PEORIA, Ill. (WMBD) — The plan to increase the presence of ethanol at the pump offers an opportunity for local farmers and the greater economy.

Local farmers can likely get a higher price for their corn if the ethanol market ramps up, according to Peoria County Farm Bureau General Manager Patrick Kirchhofer.

Tuesday, President Joe Biden announced a waiver, allowing the widespread sale of E15, or gasoline blended with 15% ethanol. He said this step will hopefully lower gas prices by about 10 cents a gallon.

 “In the past, it’s been around a 10% blend. But, if we can increase it to 15%, which is a significant increase, that’s going to help demand for corn and for ethanol,” Kirchhofer said.

He made it clear that this move by the president will not shift the majority of the Midwest’s corn crop to ethanol; corn products will remain in abundance.

“We do get nearly three gallons of ethanol per bushel of corn. A bushel is around 56 pounds. But along with that three gallons of ethanol, we also get around 15-17 pounds of dried distillers grains (DDGs), and it’s a feed product for livestock,” he said.

The Peoria area has several ethanol plants, Kirchhofer said, and the high demand for corn will keep the price high, benefitting the local plants and farmers.

He said corn is selling for about $7 a bushel currently, a historically high price.
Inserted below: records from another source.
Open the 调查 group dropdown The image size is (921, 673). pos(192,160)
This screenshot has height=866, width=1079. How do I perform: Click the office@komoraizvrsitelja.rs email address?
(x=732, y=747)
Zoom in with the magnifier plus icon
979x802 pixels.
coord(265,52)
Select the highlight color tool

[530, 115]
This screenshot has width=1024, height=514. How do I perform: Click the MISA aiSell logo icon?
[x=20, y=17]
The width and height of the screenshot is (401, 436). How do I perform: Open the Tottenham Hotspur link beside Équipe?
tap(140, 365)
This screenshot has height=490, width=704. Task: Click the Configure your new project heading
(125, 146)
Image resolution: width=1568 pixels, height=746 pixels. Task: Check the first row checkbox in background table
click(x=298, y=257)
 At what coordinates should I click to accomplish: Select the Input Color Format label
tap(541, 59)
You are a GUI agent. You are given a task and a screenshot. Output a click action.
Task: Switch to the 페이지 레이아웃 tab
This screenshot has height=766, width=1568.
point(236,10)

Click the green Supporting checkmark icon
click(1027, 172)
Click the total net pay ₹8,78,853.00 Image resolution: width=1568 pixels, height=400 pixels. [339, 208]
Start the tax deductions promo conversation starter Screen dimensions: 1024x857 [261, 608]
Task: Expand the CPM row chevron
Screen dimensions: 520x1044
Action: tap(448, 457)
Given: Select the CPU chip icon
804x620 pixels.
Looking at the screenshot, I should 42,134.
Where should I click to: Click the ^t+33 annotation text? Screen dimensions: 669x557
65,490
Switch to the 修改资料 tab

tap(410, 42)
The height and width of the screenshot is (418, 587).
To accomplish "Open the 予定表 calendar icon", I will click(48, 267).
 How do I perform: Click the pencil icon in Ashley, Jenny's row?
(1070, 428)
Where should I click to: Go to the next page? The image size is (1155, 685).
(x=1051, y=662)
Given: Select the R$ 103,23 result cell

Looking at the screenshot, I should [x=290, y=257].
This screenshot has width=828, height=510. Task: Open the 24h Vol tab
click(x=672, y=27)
“That’s great for our local farmers because actually, they can probably receive a little bit of a higher price because they’ve got better markets to sell their product to,” he said.

In the process of making ethanol, Kirchhofer said, corn oil and dried distillers grain (DDG), used for livestock feed, is also produced.

“There are other byproducts besides ethanol that you’re getting,” he said, “which is a good benefit to our local farmers and our local economy.”

In addition, ethanol is a renewable fuel and clean-burning, he said.

While the nation’s auto manufacturers make a shift to all-electric vehicles, some argue ethanol can be a better way to lessen the price of gas and the auto industry’s carbon footprint.

“Auto manufacturers just need to continue to work to develop engines that use ethanol and renewable fuels efficiently,” he said.